Joseph Ndwaniye

Pourquoi les infirmiers manifestent-ils?

Joseph Ndwaniye Infirmier et écrivain.

Les infirmières et infirmiers contestent le projet de modification de la loi sur les hôpitaux qui permettraient de les remplacer dans certaines tâches par des assistants en soins infirmiers.

20 mars 2024. Les infirmiers et infirmières manifestent au pied du cabinet du ministre fédéral de la Santé, Frank Vandenbroucke. Ils contestent le projet de modification de la loi sur les hôpitaux proposé par le ministre. Depuis 2001, c’est la première fois qu’on assiste à une telle manifestation regroupant uniquement des infirmiers, de futurs infirmiers et leurs enseignants, qui ont répondu à l’appel des associations professionnelles.
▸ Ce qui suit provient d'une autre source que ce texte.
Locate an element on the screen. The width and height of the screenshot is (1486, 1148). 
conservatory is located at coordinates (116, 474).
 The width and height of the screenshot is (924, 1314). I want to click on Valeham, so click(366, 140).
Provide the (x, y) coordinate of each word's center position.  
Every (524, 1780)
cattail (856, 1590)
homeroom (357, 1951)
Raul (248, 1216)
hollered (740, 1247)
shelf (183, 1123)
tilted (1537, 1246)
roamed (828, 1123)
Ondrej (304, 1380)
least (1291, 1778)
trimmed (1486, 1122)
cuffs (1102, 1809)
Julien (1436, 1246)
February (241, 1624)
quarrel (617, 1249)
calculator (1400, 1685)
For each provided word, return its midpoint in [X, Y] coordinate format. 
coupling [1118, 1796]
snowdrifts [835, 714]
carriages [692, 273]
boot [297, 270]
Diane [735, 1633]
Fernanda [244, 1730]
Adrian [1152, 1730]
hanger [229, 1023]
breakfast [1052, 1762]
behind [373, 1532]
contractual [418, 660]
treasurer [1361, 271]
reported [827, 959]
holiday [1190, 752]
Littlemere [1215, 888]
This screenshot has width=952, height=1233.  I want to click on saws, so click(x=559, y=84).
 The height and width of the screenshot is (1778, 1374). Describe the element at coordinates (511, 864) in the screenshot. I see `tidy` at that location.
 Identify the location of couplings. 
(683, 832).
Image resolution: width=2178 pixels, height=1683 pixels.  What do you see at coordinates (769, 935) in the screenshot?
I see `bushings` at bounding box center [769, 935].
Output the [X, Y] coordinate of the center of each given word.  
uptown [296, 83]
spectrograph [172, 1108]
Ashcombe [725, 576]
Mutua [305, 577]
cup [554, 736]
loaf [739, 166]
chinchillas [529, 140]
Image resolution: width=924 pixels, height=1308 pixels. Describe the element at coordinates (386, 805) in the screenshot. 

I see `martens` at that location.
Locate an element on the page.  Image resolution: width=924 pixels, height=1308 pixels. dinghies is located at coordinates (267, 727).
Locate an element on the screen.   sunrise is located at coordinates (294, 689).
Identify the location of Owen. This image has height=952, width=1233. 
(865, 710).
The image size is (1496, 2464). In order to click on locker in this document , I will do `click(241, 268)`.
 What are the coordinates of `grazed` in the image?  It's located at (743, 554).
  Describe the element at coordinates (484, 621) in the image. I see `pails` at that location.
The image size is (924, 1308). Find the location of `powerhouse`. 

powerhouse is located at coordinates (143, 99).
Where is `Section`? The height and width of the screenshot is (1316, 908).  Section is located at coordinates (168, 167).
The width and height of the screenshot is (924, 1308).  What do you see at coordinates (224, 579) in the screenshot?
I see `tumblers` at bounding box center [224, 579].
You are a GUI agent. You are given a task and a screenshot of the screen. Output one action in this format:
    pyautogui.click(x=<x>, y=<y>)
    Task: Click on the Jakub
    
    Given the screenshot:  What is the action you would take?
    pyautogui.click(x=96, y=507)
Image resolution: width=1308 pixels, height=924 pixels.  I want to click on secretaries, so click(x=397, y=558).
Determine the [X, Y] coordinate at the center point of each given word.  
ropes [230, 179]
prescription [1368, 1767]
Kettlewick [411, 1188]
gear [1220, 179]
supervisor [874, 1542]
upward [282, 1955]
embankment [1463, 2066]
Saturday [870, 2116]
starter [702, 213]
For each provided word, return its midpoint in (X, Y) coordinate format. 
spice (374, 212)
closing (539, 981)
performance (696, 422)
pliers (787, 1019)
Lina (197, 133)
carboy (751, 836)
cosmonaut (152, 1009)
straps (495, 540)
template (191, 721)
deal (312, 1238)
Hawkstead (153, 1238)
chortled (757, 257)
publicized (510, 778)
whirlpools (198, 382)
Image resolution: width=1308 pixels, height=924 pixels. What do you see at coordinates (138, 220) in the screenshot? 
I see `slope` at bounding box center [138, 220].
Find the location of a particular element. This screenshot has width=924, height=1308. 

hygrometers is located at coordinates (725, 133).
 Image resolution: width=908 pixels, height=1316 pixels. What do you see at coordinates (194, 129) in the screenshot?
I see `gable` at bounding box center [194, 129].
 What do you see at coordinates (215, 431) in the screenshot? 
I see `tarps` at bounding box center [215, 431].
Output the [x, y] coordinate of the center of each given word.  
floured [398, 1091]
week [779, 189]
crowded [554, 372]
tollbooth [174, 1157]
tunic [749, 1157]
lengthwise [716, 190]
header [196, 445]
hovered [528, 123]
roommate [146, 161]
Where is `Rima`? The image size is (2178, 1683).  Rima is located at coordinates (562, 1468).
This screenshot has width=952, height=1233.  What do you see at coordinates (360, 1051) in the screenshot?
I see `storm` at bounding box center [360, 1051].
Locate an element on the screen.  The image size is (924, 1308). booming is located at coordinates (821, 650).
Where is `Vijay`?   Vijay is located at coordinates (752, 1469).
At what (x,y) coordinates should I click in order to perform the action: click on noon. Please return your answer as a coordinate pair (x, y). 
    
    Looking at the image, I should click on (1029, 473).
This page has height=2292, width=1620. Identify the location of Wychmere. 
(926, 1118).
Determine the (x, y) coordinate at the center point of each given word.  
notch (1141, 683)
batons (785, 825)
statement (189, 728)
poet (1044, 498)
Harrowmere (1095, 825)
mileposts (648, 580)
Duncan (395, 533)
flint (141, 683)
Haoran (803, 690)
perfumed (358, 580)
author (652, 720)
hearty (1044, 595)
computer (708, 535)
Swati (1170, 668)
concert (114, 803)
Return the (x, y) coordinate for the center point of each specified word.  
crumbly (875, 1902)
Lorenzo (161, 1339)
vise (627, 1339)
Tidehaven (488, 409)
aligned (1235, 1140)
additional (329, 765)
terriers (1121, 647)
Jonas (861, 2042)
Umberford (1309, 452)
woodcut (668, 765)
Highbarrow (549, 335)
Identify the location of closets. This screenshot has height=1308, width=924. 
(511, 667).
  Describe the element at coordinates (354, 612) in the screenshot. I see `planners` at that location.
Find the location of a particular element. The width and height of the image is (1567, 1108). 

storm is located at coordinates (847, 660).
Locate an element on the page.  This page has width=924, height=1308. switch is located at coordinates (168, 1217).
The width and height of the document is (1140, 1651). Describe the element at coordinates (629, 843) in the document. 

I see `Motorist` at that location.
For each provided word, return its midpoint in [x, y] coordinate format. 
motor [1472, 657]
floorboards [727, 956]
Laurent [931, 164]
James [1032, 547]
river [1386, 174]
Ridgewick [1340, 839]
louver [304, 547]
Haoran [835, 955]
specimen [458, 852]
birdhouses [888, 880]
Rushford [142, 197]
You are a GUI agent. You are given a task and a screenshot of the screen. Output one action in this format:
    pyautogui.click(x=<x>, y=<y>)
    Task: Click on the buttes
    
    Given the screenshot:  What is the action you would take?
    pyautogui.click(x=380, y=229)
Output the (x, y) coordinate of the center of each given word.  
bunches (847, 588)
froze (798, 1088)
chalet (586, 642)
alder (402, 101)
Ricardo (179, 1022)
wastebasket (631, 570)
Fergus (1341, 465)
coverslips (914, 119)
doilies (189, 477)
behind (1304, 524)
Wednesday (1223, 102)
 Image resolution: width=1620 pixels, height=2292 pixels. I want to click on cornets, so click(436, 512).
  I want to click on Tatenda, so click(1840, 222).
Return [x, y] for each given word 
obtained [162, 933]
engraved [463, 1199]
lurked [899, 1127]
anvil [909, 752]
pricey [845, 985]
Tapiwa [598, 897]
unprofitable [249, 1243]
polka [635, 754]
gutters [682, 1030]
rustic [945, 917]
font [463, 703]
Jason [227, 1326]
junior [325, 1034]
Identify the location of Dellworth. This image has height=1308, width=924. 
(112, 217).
En 1974, eut lieu la première manifestation des infirmiers. Plus de 10.000, soit 30% des forces vives. Ils réclamaient la sortie du statut de paramédicaux et demandaient l’obtention d’un statut propre, qu’ils ont obtenu: l’art infirmier. En 2001, nouvelle manifestation. Soucieux d’une meilleure qualité des soins aux patients, ils réclamaient la révision du statut des aides-soignants. La loi proposait six mois de formation et une cinquantaine d´actes pouvant être accomplis. Ils ont obtenu un allongement du temps de formation à un an avec 17 actes autorisés.

En reconnaissance du travail presté et des applaudissements reçus tous les soirs à 20 heures lors de la pandémie de Covid, les autorités avaient promis de travailler à une revalorisation du métier des infirmiers pour le rendre plus attractif. Il y a suffisamment de diplômés bien formés sur le marché mais les conditions difficiles dans lesquelles ils exercent les poussent à quitter la profession pour protéger leur propre santé (sur 150.000 en âge de travailler, seulement 126.000 sont encore dans les soins). Que propose le ministre de la Santé à la fin de cette législature: la modification de la loi sur les hôpitaux… à l’origine de la manifestation du 20 mars dernier. Ce projet permettrait d’imposer au chevet du patient les assistants en soins infirmiers (AESI), formés en trois ans, pour s’en occuper presque au même titre qu’un infirmier responsable des soins généraux (IRSG), formé en quatre ans. Cela constituerait un risque pour la prise en charge des patients. Des études scientifiques ont démontré que l’augmentation de personnel moins qualifié au chevet du malade est corrélée à un taux de mortalité plus élevé.

Les directions des hôpitaux ont compris que l’enjeu (la bonne qualité des soins aux patients) est plus important que la réduction des coûts que leur permettrait l’engagement de personnel insuffisamment qualifié. Ils ont donc encouragé le personnel infirmier à prendre part à cette manifestation organisée hors d’un préavis de grève et non encadrée par les syndicats. Doit-on s’inquiéter de la faible mobilisation (1.000 personnes) quand on connaît l’importance des enjeux? Une partie des infirmiers et des infirmières se mobilisaient pour la première fois. Les néerlandophones n’ont pas tardé à mettre en application la loi sur les professions de santé défendue, depuis 2023, par le ministre en démarrant la formation des assistants en soins infirmiers dès la rentrée 2023-2024. Peut-on parler d’une politique à deux vitesses entre le nord et le sud du pays? La Belgique ne se met-elle pas hors la loi en dispensant une formation non conforme à l’échelon européen alors que les infirmiers sont amenés à exercer dans tous les pays de l’UE et que les patients devraient bénéficier des soins de même qualité partout? Plus de réponses dans quelques semaines.

Joseph Ndwaniye est infirmier et écrivain.

«Peut-on parler d’une politique à deux vitesses entre le nord et le sud du pays?»